In O.J. Simpson’s upcoming book, he details how he killed ex-wife Nicole Brown Simpson and her friend Ronald Goldman — that is, if he had killed them, which a criminal jury acquitted him of in 1995.

The name of the new book, If I Did It, doesn’t exactly scream, “I’m innocent!” the way Simpson has been doing in the decade since the crime occurred. In fact, Simpson’s publisher has publicly announced she considers the book to beÿSimpson’s long-awaited confession of guilt.

Anticipation of the book hasn’t been without rampant criticism. Publishing companies have lambasted Simpson’s publisher, ReganBooks, calling the book pathetic and revolting. Not surprisingly, Nicole Brown Simpson’s sister has accused ReganBooks of “promoting the wrongdoing of criminals,” and even Barbara Walters refused to interview Simpson for a TV special.

Speaking of TV specials, Fox has announced that despite criticism of the book and of Simpson himself, the station will air a two-part tell-all with Simpson in late November — just days before the book’s release and, conveniently, right at the end of sweeps weeks, when ratings are more crucial then ever.

So why is he publishing now, more than a decade after the homicides and the infamous Trial of the Century’s not-guilty verdict?

Simple: money. Simpson sold most of his assets in the ’90s and still owes $33.5 million for the 1997 civil suit that found him guilty of wrongful death and battery. And although the publishing company has not announced whether Simpson will profit from the book’s sales, various publications have already hinted at Simpson’s floundering financial situation, indicating that he could certainly use the income book sales would provide.

Furthermore, even if Simpson’s book is not hypothetical, as he claims, and instead is an actual confession of guilt, it doesn’t matter. Simpson has already been tried for the murders in criminal and civil suits: There’s nowhere left to try him. Because double-jeopardy laws prevent a person from being tried twice for the same crime, Simpson could never again be put on the stand for Brown’s and Goldman’s murders, even if he admits to committing them. He’s home free — that’s the way our legal system works.

This book opens up a dozen cans of worms. What kind of country do we live in where a man can practically admit to two horrific murders and get away with it? The law is well-intentioned, but that hardly negates the horrific possibility of a murderer who admits to his crime, possibly even profits from it, then walks away without punishment and instead with a wallet full of cash.

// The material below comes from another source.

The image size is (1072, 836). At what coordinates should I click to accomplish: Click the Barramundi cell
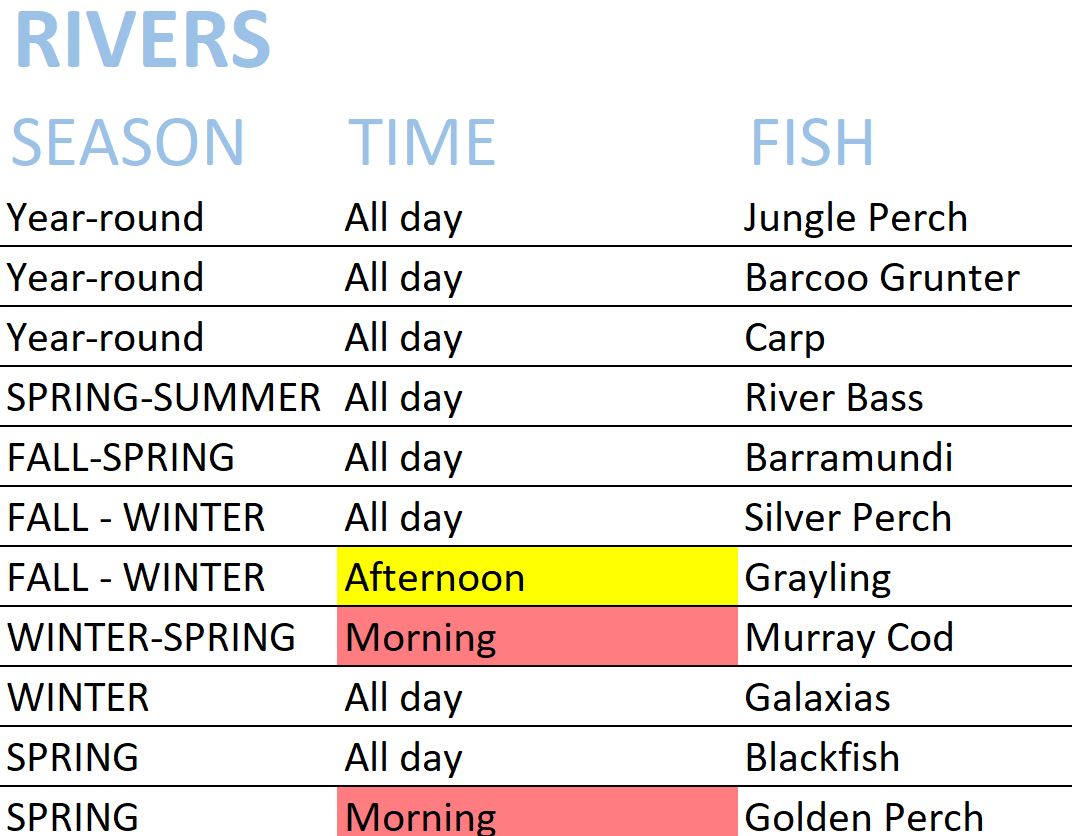848,458
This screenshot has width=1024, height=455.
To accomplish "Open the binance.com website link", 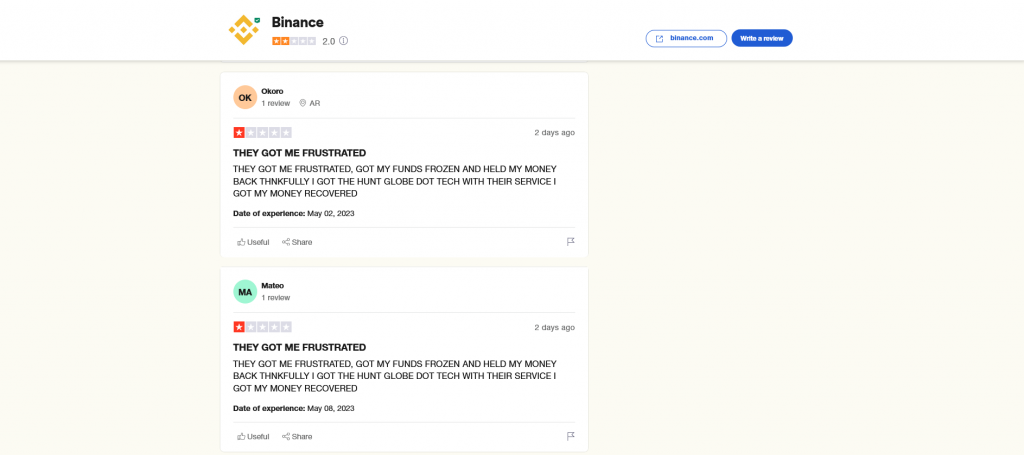I will pos(686,38).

The worst part? The American public will allow this to happen. We will read his book and watch his interview because we’re curious, because we spent hours following the trial coverage years ago and hope Simpson’s “hypothetical” confessions will shed some closure on the situation. Because we think Simpson is guilty.

And now, he’ll be rich, too. Rich and still legally considered not guilty. It just doesn’t get any better for The Juice, does it?

The above editorial is the consensus opinion of the Daily Kent Stater editorial board.